Part of this thirst for knowledge is due to his high intelligence which is part of the autism.  The flip-side of this thirst for knowledge are the obsessions that take over everyday life.  My son’s current obsessions are escalators, travelators, elevators, public telephones, pedestrian crossings, speed humps, street lights, road signs and ATMs.
Whenever these items are encountered we must stop and inspect them and talk about them incessantly and ask the same questions about them over and over again.  I would like him to find out how they work and have more purpose to his interest but for now he just wants to look at them and talk about them.  We’ll see whether these obsessions can progress to more purposeful interests as he gets older and his need for knowledge deepens.
The autism is a challenge in many ways.  Even though he is high-functioning (which means he can communicate verbally and convey some idea of what he is feeling and thinking) he still doesn’t understand social interaction and finds it difficult to talk to other kids.  He doesn’t know what to say, how to hold a conversation or how to properly behave in social settings.  He is extremely literal and doesn’t understand sarcasm or common phrases and when under stress loses his ability to control himself and convey his frustration verbally.

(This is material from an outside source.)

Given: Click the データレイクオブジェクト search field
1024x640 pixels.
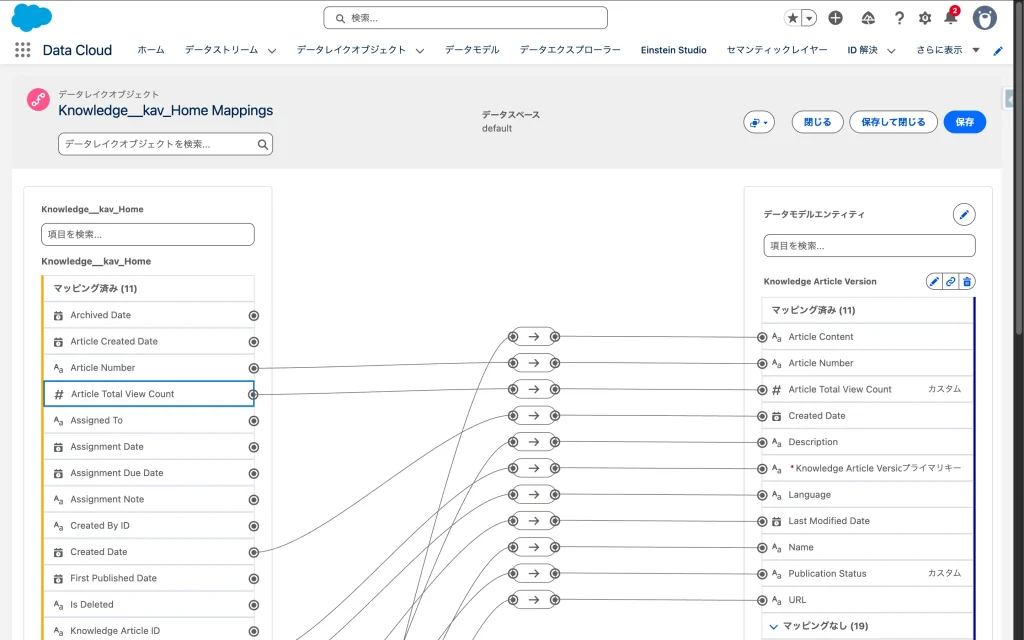Looking at the screenshot, I should [158, 144].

He can get upset over the tiniest change to routine – for example he raged at me in the car for half an hour the other day as I chose to travel home a different way – and can also lose his cool when he is denied something he wants (but hey, all kids are like that!).  On the plus side, he is affectionate, witty, talented at drawing and writing his own stories, an entertaining companion and, at heart, a really good little boy.  He adores his baby sister and also loves his other sister (when they’re not fighting or annoying each other) and in many ways is just a regular nearly 7 year old boy.
He is also special as he has Occulocutaneous Albinism, a condition where he lacks pigmentation in his hair, skin and eyes.  He is lucky in some ways as the usual vision impairment that occurs with this condition is relatively mild – he is legally blind but he can read and does not require a cane or other aids to get around.  He has no long distance vision or depth perception though, which does cause problems for him, but he is still able to get around in the playground and navigate stairs (another strong interest for him!).
His natural enemy is the sun which is unfortunate as we live in one of the harshest environments here in Australia.  He wears long sleeves all year round, wears sunscreen constantly and has transitions lenses in his glasses to help with his sensitivity to glare.  He has a growing collections of hats and is being brought up to accept that these precautions are what he will always have to do in order to look after himself properly.
Autism and Albinism are not ideal companions.  The basis of autism teaching and assistance are visual aides which can be a challenge for someone who is visually impaired.  Conversely, a common strategy used for those with a vision impairment is to listen to the spoken word, particularly where increasing a font size or enlarging print is not an option.
Unfortunately, a common problem with autism is an auditory processing disorder which means it is difficult for those with autism to concentrate on what is said without some visual or other support.  These issues are not insurmountable but they will be constant challenges for us and for our son as we continue our journey together.
We have been blessed with the support of the Royal Institute for Deaf & Blind Children for providing early intervention for his vision impairment and the continuing assistance of Autism Spectrum Australia for giving him an autism specific education while we work on integrating him into the mainstream achooling system.
Hopefully, if all goes well, we will see our son integrated by the end of this year which would be an awesome result for a special little boy who faces many challenges but who rises to each one and makes both his mother and father extremely proud.  As I said earlier, despite everything I wouldn’t change him for the world – I just hope I can guide him and protect him and do everything I humanly can to maximise his strengths and give him the best chance to have the incredible life he deserves.